» **The exercise**:
Rewrite the items below, replacing "notifications bell" with "alerts bell" and leaving everything else unchanged.

>> BEGIN Excerpted records

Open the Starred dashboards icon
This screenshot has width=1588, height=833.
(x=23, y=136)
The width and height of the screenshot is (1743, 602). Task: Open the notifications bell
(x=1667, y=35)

>> END Excerpted records

» **Worked solution**:
Open the Starred dashboards icon
This screenshot has width=1588, height=833.
(x=23, y=136)
The width and height of the screenshot is (1743, 602). Task: Open the alerts bell
(x=1667, y=35)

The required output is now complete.